My favorite class was Church History, taught by Bill J. Leonard. The class met in Norton Hall 195, a large amphitheater-style space. It had to meet there because Dr. Leonard was a popular and engaging lecturer. He was smart and funny. He lectured without notes.
On Good Friday, 1991, Dr. Leonard entered our class. There were probably close to 100 students present. Unlike most days, he did not enter with a humorous quip. Instead, in a somber tone, he told us we were not going to have class that day.
In the place of a lecture, he read a poem. It was a poem by a monk named Thomas Merton, who had lived in Kentucky many years ago. Merton had written the poem upon learning that his younger brother had died at sea in 1943, fighting for the Royal Canadian Air Force. His brother died at the beginning of Holy Week, 1943. The news did not reach Merton until Easter Tuesday.
It was a poem about a brother losing a brother in war. But it was also a poem about everything. April and flowers and beds and even Jesus Christ himself all show up in the poem. It was a poem about a brother losing a brother. It was a poem about everything.
After reading the poem, Dr. Leonard turned and walked out of the lecture hall. Listening to that poem, many of us in that room observed our first Good Friday. A big Catholic revival meeting had broken out.
Hearing that poem for the first time, I did not know how much you could miss a place you had never been to before—not in this life, at least. I did not know how much someone else’s grief could find a place in my heart. I did not know, before that day and that poem, that Good Friday was for everyone.
Here is Thomas Merton’s poem—
For My Brother:
Reported Missing In Action, 1943
Sweet brother, if I do not sleep
My eyes are flowers for your tomb;
And if I cannot eat my bread,
My fasts shall live like willows where you died.

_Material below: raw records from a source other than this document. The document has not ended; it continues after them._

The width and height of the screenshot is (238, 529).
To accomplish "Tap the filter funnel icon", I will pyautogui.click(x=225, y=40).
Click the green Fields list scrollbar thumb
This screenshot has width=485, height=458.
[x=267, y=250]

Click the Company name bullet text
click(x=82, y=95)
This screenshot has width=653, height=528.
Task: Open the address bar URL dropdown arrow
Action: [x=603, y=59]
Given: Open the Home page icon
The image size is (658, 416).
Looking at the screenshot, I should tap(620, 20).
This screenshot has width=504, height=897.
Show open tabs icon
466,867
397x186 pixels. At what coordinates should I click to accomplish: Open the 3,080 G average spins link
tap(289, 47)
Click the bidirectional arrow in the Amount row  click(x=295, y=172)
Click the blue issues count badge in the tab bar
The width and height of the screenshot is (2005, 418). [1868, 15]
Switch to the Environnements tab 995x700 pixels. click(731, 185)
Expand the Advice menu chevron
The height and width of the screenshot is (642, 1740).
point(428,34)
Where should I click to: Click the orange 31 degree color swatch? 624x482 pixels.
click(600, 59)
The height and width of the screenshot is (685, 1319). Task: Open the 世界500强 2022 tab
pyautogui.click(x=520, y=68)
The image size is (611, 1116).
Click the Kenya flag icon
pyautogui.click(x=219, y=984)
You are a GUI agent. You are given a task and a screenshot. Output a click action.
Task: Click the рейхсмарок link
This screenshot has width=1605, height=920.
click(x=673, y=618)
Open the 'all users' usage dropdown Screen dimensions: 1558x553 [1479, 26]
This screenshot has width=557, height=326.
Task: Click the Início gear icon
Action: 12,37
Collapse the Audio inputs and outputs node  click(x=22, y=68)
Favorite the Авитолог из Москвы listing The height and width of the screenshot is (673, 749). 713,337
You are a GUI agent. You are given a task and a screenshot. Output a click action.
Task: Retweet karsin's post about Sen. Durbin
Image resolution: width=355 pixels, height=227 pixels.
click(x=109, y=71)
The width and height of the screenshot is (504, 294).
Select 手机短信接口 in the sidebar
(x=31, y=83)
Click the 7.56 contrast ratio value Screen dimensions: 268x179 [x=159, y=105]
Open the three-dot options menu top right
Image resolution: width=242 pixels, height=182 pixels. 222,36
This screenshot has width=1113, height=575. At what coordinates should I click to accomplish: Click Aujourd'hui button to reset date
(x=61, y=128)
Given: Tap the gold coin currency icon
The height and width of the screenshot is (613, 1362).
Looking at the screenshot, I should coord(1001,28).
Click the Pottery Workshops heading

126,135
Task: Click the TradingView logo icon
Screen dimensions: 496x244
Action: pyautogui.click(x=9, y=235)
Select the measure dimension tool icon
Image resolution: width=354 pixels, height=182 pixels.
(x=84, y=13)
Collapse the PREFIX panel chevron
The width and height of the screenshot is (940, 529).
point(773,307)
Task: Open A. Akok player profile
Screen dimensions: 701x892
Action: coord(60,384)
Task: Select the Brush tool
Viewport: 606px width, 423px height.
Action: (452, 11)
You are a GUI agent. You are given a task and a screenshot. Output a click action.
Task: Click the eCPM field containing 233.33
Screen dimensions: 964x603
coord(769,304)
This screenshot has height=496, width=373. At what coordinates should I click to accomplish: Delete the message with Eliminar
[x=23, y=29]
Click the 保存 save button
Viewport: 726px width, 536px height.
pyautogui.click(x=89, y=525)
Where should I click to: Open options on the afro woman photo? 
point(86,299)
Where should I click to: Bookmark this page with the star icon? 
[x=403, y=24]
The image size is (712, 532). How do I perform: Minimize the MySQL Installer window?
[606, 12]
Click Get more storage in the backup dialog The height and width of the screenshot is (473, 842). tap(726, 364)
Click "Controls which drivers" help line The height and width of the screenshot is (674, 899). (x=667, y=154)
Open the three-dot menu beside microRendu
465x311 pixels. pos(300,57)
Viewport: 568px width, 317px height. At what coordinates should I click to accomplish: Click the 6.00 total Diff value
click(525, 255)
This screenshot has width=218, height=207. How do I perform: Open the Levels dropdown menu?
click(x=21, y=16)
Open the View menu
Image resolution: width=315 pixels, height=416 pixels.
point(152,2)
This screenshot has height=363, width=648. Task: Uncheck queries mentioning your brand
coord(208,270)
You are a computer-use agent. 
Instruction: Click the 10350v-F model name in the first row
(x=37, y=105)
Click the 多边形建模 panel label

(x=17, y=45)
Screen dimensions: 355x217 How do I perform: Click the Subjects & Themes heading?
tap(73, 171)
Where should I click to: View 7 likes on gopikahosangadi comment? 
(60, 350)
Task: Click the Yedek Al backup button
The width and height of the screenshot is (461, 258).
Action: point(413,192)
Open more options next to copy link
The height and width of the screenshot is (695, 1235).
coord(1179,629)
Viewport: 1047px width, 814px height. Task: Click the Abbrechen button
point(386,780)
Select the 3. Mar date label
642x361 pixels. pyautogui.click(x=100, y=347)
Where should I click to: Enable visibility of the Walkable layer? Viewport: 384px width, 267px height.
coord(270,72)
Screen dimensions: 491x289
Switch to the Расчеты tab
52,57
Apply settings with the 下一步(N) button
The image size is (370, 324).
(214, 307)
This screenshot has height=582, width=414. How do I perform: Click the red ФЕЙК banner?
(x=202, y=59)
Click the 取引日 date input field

If in the heat I find no water for my thirst,
My thirst shall turn to springs for you, poor traveller.
Where, in what desolate and smokey country,
Lies your poor body, lost and dead?
And in what landscape of disaster
Has your unhappy spirit lost its road?
Come, in my labor find a resting place
And in my sorrows lay your head,
Or rather take my life and blood
And buy yourself a better bed—
Or take my breath and take my death
And buy yourself a better rest.
When all the men of war are shot
And flags have fallen into dust,
Your cross and mine shall tell men still
Christ died on each, for both of us.
For in the wreckage of your April Christ lies slain,
And Christ weeps in the ruins of my spring:
The money of Whose tears shall fall
Into your weak and friendless hand,
And buy you back to your own land:
The silence of Whose tears shall fall
Like bells upon your alien tomb.
Hear them and come: they call you home.